Alloimmunization can result in platelet antibodies which may prevent therapeutic response in the thrombocytopenic patient who receives platelet transfusion. Rarely, graft-versus-host disease can occur following transfusion of some blood components (platelets, white blood cells, etc) into an immunocompromised individual.
Transfusion-Associated Graft-Versus-Host Disease
This rare complication of transfusion primarily affects immunosuppressed individuals and carries a high mortality rate (>90%). Irradiation of blood products may eliminate this risk.14
Massive transfusion, defined as replacement of an entire blood volume in 24 hours or administration of more than 10 units in a few hours, carries particular risks to the patient. The citrate component in stored blood products binds with calcium and this leads to hypocalcemia when administered in large amounts. Alkalosis is also common following massive transfusion, as is hypothermia, potassium disturbances, and decreased 2,3-DPG. Prewarming the infused blood and maintaining normothermia of the patient can minimize some of these effects. Monitoring acid-base balance as well as potassium and calcium levels is essential in the setting of massive transfusion. Coagulation defects are also common when patients receive large amounts of blood products; therefore, monitoring and correction of clotting status are warranted.

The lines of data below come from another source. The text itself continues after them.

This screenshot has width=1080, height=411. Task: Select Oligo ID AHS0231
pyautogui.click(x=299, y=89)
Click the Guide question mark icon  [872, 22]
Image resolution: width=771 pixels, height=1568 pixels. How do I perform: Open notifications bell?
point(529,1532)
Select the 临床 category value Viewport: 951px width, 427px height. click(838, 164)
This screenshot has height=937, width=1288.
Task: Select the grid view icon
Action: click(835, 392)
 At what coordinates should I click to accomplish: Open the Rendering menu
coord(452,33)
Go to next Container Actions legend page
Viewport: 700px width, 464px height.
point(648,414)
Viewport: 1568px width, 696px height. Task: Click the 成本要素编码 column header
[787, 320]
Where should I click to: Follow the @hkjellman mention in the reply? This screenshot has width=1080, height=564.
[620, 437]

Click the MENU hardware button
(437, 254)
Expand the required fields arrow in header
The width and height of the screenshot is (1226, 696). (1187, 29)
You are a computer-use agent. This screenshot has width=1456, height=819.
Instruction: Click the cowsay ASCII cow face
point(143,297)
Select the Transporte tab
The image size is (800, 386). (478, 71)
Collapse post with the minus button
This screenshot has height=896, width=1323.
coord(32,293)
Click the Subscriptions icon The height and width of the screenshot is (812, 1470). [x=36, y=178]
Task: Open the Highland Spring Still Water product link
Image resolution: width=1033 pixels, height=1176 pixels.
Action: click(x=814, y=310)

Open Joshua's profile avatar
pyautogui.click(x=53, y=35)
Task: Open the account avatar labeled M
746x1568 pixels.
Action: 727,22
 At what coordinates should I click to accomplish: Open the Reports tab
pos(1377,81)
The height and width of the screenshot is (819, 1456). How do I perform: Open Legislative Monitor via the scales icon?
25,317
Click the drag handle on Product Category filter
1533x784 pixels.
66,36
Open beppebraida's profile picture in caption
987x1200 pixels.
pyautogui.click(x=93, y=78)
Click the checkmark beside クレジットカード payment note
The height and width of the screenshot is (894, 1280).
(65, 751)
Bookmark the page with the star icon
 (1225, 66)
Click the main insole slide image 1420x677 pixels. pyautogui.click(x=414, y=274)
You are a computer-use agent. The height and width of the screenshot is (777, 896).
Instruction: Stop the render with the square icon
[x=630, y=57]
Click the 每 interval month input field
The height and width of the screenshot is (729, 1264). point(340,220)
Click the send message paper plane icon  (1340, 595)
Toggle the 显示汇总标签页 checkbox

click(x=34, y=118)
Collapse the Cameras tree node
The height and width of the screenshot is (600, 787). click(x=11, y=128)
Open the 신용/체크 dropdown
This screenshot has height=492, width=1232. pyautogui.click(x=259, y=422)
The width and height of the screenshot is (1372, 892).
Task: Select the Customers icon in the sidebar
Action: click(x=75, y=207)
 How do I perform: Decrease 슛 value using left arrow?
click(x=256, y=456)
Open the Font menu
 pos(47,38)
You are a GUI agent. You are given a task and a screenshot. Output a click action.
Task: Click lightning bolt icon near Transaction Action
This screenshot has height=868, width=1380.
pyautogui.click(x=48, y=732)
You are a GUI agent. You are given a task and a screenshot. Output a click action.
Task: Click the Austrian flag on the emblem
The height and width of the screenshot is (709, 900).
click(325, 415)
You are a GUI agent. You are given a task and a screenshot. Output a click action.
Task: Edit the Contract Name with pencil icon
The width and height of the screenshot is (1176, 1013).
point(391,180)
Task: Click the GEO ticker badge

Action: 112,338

The transfusion of blood products does appear to suppress the host immune system with both beneficial and detrimental effects. Patients receiving transfusions have lower rates of renal transplant rejection and improvement in certain autoimmune disease activity, that is, rheumatoid arthritis.1 However, more recent studies suggest that patients, particularly surgical and trauma patients, receiving blood transfusions have increased rates of mortality, postoperative infections, and multiorgan system failure.2,4,15,16 This has prompted an ongoing reevaluation of the thresholds for transfusion in critically ill and surgical patients.